=== How to complete this task ===
Start at the top of the records below and copy them exactly to the end.

(Stored items)
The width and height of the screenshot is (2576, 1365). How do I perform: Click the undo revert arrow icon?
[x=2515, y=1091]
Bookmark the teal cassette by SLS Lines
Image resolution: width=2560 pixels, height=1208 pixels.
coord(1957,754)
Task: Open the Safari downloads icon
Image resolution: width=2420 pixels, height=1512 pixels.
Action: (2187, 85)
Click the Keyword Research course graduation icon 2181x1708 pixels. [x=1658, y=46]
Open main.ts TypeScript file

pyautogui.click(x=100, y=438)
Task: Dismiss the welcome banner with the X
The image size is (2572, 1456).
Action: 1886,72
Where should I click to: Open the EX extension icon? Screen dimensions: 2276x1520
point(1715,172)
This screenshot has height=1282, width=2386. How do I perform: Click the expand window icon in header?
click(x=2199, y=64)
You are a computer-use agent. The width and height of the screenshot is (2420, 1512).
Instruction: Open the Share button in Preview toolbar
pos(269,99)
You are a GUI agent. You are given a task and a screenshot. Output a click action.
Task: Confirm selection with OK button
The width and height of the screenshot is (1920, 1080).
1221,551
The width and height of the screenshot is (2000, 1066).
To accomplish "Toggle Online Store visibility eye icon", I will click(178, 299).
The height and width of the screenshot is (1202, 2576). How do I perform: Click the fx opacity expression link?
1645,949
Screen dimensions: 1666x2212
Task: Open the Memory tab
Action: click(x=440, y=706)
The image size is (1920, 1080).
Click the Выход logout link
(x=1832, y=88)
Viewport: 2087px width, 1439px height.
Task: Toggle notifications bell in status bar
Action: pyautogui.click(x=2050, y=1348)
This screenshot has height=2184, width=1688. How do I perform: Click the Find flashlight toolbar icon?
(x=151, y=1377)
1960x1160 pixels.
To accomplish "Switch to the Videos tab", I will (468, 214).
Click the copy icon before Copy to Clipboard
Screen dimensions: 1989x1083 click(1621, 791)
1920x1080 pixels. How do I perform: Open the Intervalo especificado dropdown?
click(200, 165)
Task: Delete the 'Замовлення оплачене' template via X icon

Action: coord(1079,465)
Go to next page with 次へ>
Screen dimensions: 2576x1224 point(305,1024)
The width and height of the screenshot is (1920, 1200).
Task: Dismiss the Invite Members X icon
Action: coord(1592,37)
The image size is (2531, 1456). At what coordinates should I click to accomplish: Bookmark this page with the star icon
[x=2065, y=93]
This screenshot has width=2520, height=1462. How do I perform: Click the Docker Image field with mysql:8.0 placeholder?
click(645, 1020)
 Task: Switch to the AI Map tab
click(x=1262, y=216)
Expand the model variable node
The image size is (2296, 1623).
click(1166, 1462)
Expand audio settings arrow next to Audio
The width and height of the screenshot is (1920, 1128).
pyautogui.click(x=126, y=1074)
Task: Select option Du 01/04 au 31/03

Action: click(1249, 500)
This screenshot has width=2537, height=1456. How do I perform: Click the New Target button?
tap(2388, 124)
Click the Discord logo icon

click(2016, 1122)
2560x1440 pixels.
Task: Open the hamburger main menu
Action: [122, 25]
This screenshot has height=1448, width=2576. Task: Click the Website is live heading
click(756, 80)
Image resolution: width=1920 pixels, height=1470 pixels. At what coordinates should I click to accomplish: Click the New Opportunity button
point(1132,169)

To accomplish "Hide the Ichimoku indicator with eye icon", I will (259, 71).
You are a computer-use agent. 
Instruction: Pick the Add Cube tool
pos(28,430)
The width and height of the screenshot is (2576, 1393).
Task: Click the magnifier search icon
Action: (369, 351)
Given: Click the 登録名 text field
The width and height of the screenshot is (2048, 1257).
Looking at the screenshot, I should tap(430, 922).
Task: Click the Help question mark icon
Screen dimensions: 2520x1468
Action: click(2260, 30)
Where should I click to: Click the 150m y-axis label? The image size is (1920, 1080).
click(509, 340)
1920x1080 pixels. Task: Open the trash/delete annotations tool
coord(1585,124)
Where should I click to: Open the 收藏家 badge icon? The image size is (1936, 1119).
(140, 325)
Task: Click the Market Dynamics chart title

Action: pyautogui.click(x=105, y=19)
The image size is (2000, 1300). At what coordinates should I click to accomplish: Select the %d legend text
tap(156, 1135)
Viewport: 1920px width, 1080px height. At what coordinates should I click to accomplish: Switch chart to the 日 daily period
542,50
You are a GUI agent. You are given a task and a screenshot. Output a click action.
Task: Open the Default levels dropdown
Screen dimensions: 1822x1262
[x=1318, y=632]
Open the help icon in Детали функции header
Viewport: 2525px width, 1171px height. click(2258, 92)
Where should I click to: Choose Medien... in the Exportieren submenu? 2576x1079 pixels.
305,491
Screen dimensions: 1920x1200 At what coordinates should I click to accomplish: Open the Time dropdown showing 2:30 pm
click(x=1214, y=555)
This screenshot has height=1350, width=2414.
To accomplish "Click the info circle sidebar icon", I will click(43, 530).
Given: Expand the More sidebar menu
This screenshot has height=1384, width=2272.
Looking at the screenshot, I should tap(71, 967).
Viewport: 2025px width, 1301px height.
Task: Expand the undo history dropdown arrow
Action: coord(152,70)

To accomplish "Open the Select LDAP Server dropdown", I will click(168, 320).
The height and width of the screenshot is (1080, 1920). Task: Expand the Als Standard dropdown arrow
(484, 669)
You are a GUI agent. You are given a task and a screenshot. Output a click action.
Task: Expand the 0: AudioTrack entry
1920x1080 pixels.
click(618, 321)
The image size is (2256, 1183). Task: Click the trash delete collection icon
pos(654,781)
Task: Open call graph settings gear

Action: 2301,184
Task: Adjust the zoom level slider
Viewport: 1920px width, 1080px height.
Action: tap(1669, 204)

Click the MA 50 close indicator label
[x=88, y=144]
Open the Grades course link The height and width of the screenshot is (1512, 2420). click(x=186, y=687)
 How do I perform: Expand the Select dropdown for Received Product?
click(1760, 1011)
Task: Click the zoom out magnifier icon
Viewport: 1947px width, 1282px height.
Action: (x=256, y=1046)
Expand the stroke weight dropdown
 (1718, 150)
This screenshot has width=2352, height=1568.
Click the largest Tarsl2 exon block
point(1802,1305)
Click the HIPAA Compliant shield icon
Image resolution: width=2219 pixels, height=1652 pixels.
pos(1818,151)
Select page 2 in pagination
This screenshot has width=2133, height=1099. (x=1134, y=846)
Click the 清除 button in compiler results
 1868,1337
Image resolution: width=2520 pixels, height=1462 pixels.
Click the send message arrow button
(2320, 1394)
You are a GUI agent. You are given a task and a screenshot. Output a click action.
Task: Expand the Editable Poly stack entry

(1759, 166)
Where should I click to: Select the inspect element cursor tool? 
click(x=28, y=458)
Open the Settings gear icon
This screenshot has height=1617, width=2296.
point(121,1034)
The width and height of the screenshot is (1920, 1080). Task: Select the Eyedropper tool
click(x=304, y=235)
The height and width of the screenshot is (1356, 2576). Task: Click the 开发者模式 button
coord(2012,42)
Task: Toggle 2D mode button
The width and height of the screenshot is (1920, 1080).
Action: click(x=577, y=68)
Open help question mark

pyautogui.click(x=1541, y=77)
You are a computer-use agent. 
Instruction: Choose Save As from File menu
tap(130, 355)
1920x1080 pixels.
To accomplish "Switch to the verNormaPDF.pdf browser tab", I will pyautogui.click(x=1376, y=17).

=== Expected output ===
The width and height of the screenshot is (2576, 1365). How do I perform: Click the undo revert arrow icon?
[x=2515, y=1091]
Bookmark the teal cassette by SLS Lines
Image resolution: width=2560 pixels, height=1208 pixels.
coord(1957,754)
Task: Open the Safari downloads icon
Image resolution: width=2420 pixels, height=1512 pixels.
Action: (2187, 85)
Click the Keyword Research course graduation icon 2181x1708 pixels. [x=1658, y=46]
Open main.ts TypeScript file

pyautogui.click(x=100, y=438)
Task: Dismiss the welcome banner with the X
The image size is (2572, 1456).
Action: 1886,72
Where should I click to: Open the EX extension icon? Screen dimensions: 2276x1520
point(1715,172)
This screenshot has height=1282, width=2386. How do I perform: Click the expand window icon in header?
click(x=2199, y=64)
You are a computer-use agent. The width and height of the screenshot is (2420, 1512).
Instruction: Open the Share button in Preview toolbar
pos(269,99)
You are a GUI agent. You are given a task and a screenshot. Output a click action.
Task: Confirm selection with OK button
The width and height of the screenshot is (1920, 1080).
1221,551
The width and height of the screenshot is (2000, 1066).
To accomplish "Toggle Online Store visibility eye icon", I will click(178, 299).
The height and width of the screenshot is (1202, 2576). How do I perform: Click the fx opacity expression link?
1645,949
Screen dimensions: 1666x2212
Task: Open the Memory tab
Action: click(x=440, y=706)
The image size is (1920, 1080).
Click the Выход logout link
(x=1832, y=88)
Viewport: 2087px width, 1439px height.
Task: Toggle notifications bell in status bar
Action: pyautogui.click(x=2050, y=1348)
This screenshot has height=2184, width=1688. How do I perform: Click the Find flashlight toolbar icon?
(x=151, y=1377)
1960x1160 pixels.
To accomplish "Switch to the Videos tab", I will (468, 214).
Click the copy icon before Copy to Clipboard
Screen dimensions: 1989x1083 click(1621, 791)
1920x1080 pixels. How do I perform: Open the Intervalo especificado dropdown?
click(200, 165)
Task: Delete the 'Замовлення оплачене' template via X icon

Action: coord(1079,465)
Go to next page with 次へ>
Screen dimensions: 2576x1224 point(305,1024)
The width and height of the screenshot is (1920, 1200).
Task: Dismiss the Invite Members X icon
Action: coord(1592,37)
The image size is (2531, 1456). At what coordinates should I click to accomplish: Bookmark this page with the star icon
[x=2065, y=93]
This screenshot has width=2520, height=1462. How do I perform: Click the Docker Image field with mysql:8.0 placeholder?
click(645, 1020)
 Task: Switch to the AI Map tab
click(x=1262, y=216)
Expand the model variable node
The image size is (2296, 1623).
click(1166, 1462)
Expand audio settings arrow next to Audio
The width and height of the screenshot is (1920, 1128).
pyautogui.click(x=126, y=1074)
Task: Select option Du 01/04 au 31/03

Action: click(1249, 500)
This screenshot has width=2537, height=1456. How do I perform: Click the New Target button?
tap(2388, 124)
Click the Discord logo icon

click(2016, 1122)
2560x1440 pixels.
Task: Open the hamburger main menu
Action: [122, 25]
This screenshot has height=1448, width=2576. Task: Click the Website is live heading
click(756, 80)
Image resolution: width=1920 pixels, height=1470 pixels. At what coordinates should I click to accomplish: Click the New Opportunity button
point(1132,169)

To accomplish "Hide the Ichimoku indicator with eye icon", I will (259, 71).
You are a computer-use agent. 
Instruction: Pick the Add Cube tool
pos(28,430)
The width and height of the screenshot is (2576, 1393).
Task: Click the magnifier search icon
Action: (369, 351)
Given: Click the 登録名 text field
The width and height of the screenshot is (2048, 1257).
Looking at the screenshot, I should tap(430, 922).
Task: Click the Help question mark icon
Screen dimensions: 2520x1468
Action: click(2260, 30)
Where should I click to: Click the 150m y-axis label? The image size is (1920, 1080).
click(509, 340)
1920x1080 pixels. Task: Open the trash/delete annotations tool
coord(1585,124)
Where should I click to: Open the 收藏家 badge icon? The image size is (1936, 1119).
(140, 325)
Task: Click the Market Dynamics chart title

Action: pyautogui.click(x=105, y=19)
The image size is (2000, 1300). At what coordinates should I click to accomplish: Select the %d legend text
tap(156, 1135)
Viewport: 1920px width, 1080px height. At what coordinates should I click to accomplish: Switch chart to the 日 daily period
542,50
You are a GUI agent. You are given a task and a screenshot. Output a click action.
Task: Open the Default levels dropdown
Screen dimensions: 1822x1262
[x=1318, y=632]
Open the help icon in Детали функции header
Viewport: 2525px width, 1171px height. click(2258, 92)
Where should I click to: Choose Medien... in the Exportieren submenu? 2576x1079 pixels.
305,491
Screen dimensions: 1920x1200 At what coordinates should I click to accomplish: Open the Time dropdown showing 2:30 pm
click(x=1214, y=555)
This screenshot has height=1350, width=2414.
To accomplish "Click the info circle sidebar icon", I will click(43, 530).
Given: Expand the More sidebar menu
This screenshot has height=1384, width=2272.
Looking at the screenshot, I should tap(71, 967).
Viewport: 2025px width, 1301px height.
Task: Expand the undo history dropdown arrow
Action: coord(152,70)

To accomplish "Open the Select LDAP Server dropdown", I will click(168, 320).
The height and width of the screenshot is (1080, 1920). Task: Expand the Als Standard dropdown arrow
(484, 669)
You are a GUI agent. You are given a task and a screenshot. Output a click action.
Task: Expand the 0: AudioTrack entry
1920x1080 pixels.
click(618, 321)
The image size is (2256, 1183). Task: Click the trash delete collection icon
pos(654,781)
Task: Open call graph settings gear

Action: 2301,184
Task: Adjust the zoom level slider
Viewport: 1920px width, 1080px height.
Action: tap(1669, 204)

Click the MA 50 close indicator label
[x=88, y=144]
Open the Grades course link The height and width of the screenshot is (1512, 2420). click(x=186, y=687)
 How do I perform: Expand the Select dropdown for Received Product?
click(1760, 1011)
Task: Click the zoom out magnifier icon
Viewport: 1947px width, 1282px height.
Action: (x=256, y=1046)
Expand the stroke weight dropdown
 (1718, 150)
This screenshot has width=2352, height=1568.
Click the largest Tarsl2 exon block
point(1802,1305)
Click the HIPAA Compliant shield icon
Image resolution: width=2219 pixels, height=1652 pixels.
pos(1818,151)
Select page 2 in pagination
This screenshot has width=2133, height=1099. (x=1134, y=846)
Click the 清除 button in compiler results
 1868,1337
Image resolution: width=2520 pixels, height=1462 pixels.
Click the send message arrow button
(2320, 1394)
You are a GUI agent. You are given a task and a screenshot. Output a click action.
Task: Expand the Editable Poly stack entry

(1759, 166)
Where should I click to: Select the inspect element cursor tool? 
click(x=28, y=458)
Open the Settings gear icon
This screenshot has height=1617, width=2296.
point(121,1034)
The width and height of the screenshot is (1920, 1080). Task: Select the Eyedropper tool
click(x=304, y=235)
The height and width of the screenshot is (1356, 2576). Task: Click the 开发者模式 button
coord(2012,42)
Task: Toggle 2D mode button
The width and height of the screenshot is (1920, 1080).
Action: click(x=577, y=68)
Open help question mark

pyautogui.click(x=1541, y=77)
You are a computer-use agent. 
Instruction: Choose Save As from File menu
tap(130, 355)
1920x1080 pixels.
To accomplish "Switch to the verNormaPDF.pdf browser tab", I will pyautogui.click(x=1376, y=17).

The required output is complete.